**Supplied entries**
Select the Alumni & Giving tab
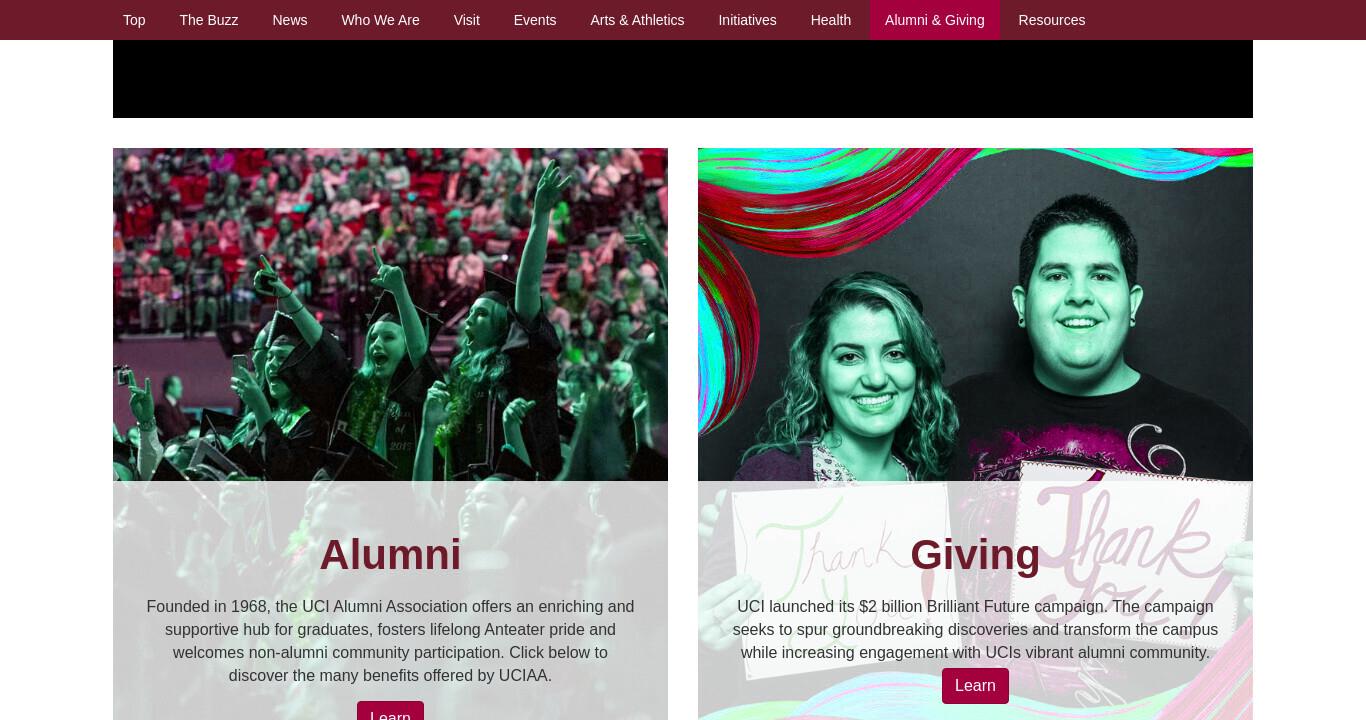This screenshot has width=1366, height=720. click(935, 20)
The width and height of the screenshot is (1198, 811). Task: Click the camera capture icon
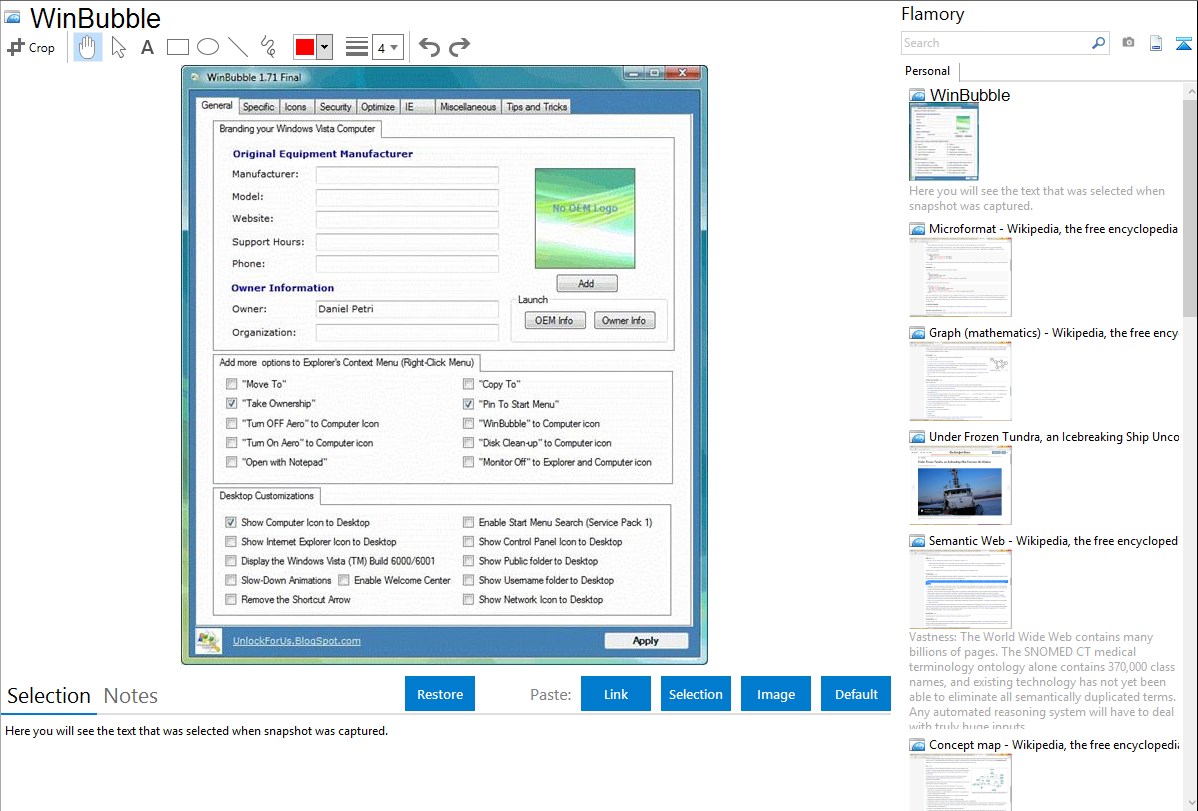click(1128, 43)
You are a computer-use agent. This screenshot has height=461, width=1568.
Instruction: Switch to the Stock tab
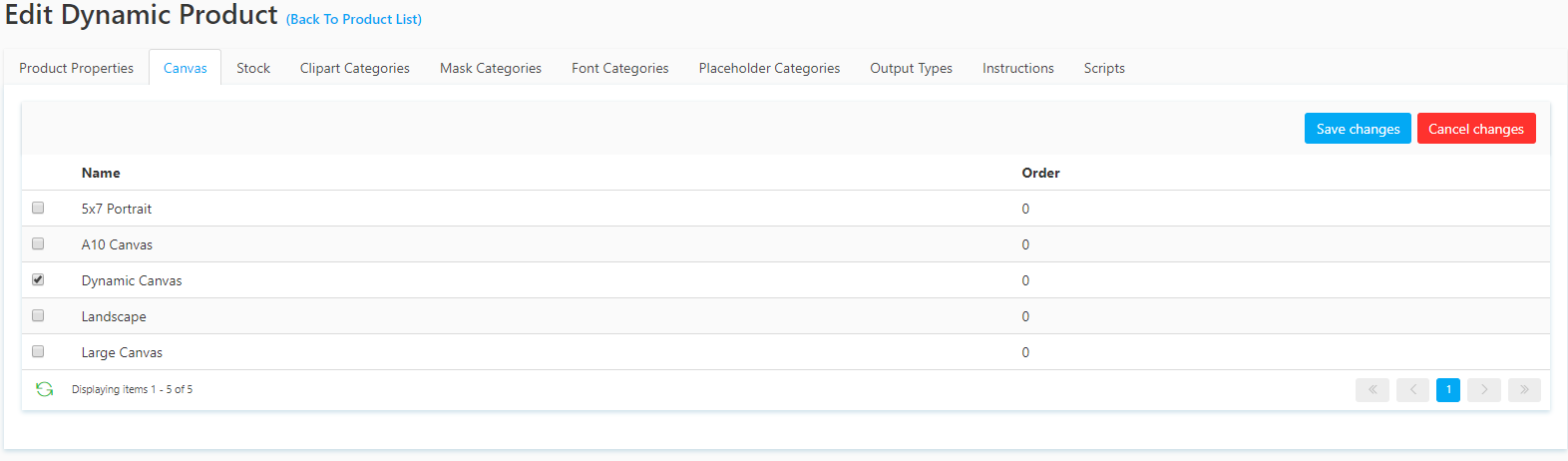(x=253, y=68)
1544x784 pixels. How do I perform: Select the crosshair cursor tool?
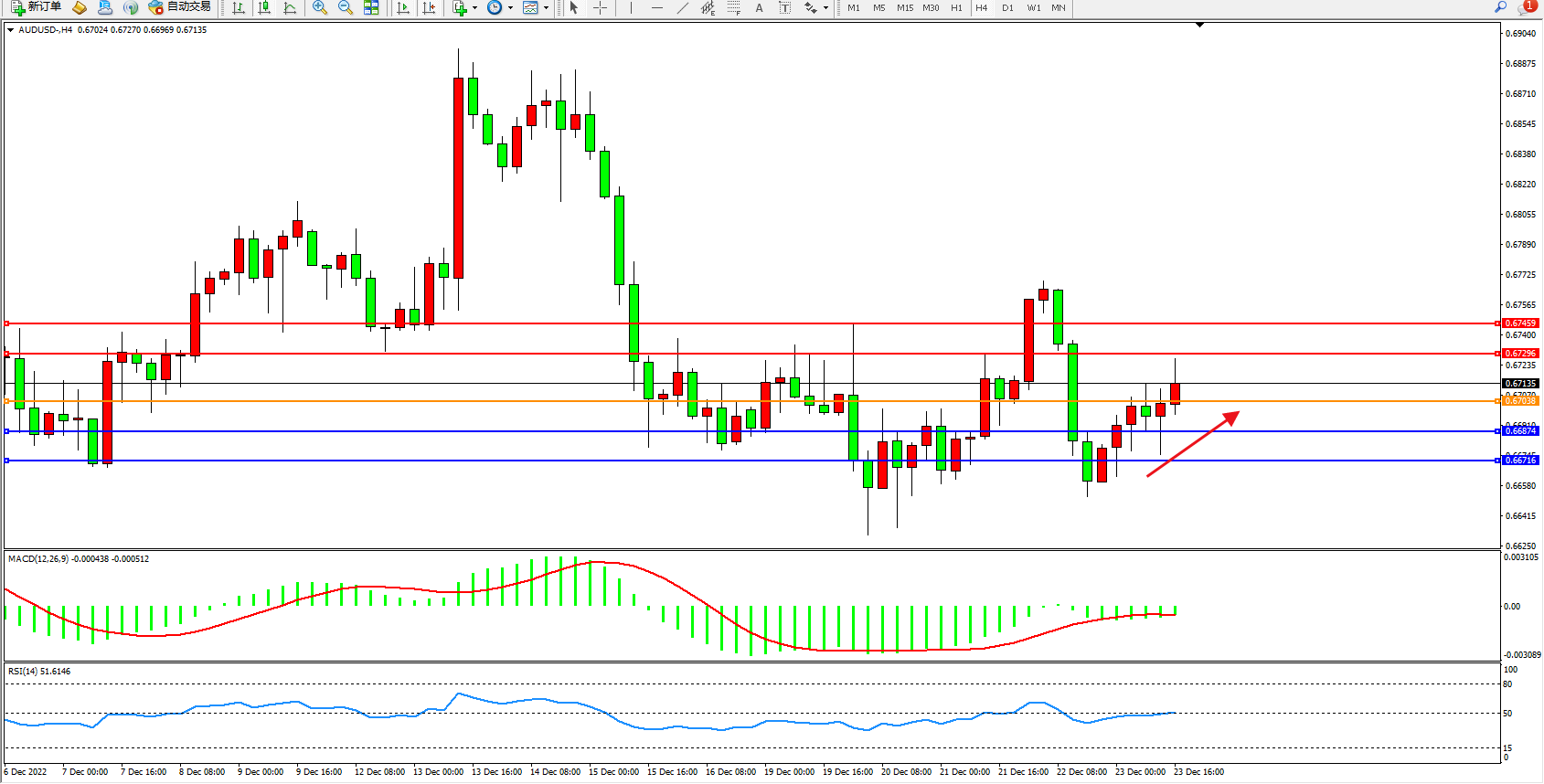(x=600, y=8)
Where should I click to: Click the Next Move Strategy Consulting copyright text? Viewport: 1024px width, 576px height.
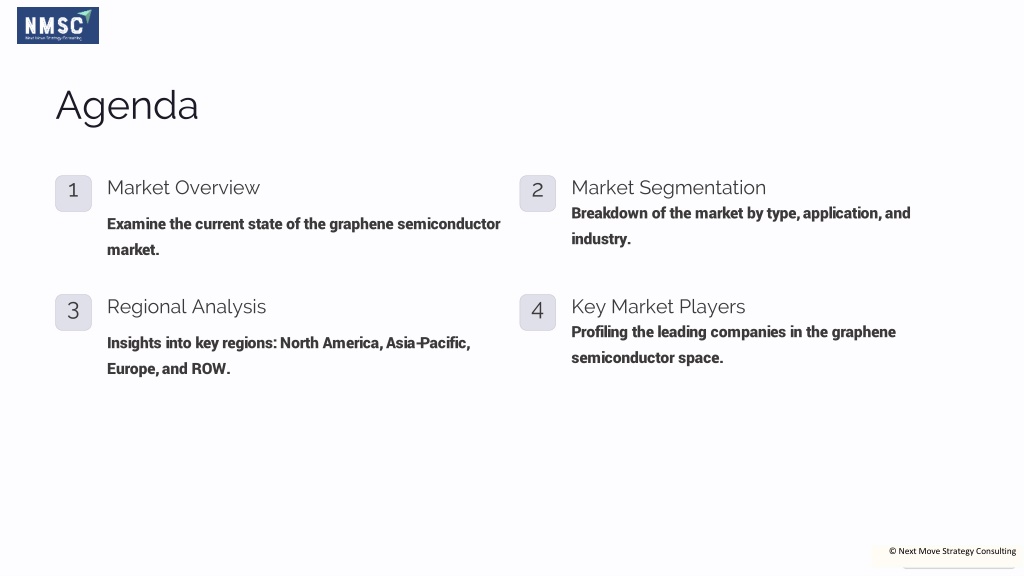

**What is being asked**
With the pictures set aside, return each line of the listing exactly as given.

**Solution to this problem**
Select the Alumni & Giving tab
This screenshot has width=1366, height=720. click(935, 20)
The width and height of the screenshot is (1198, 811). Task: Click the camera capture icon
click(1128, 43)
You are a computer-use agent. This screenshot has height=461, width=1568.
Instruction: Switch to the Stock tab
(x=253, y=68)
1544x784 pixels. How do I perform: Select the crosshair cursor tool?
(x=600, y=8)
Where should I click to: Click the Next Move Strategy Consulting copyright text? Viewport: 1024px width, 576px height.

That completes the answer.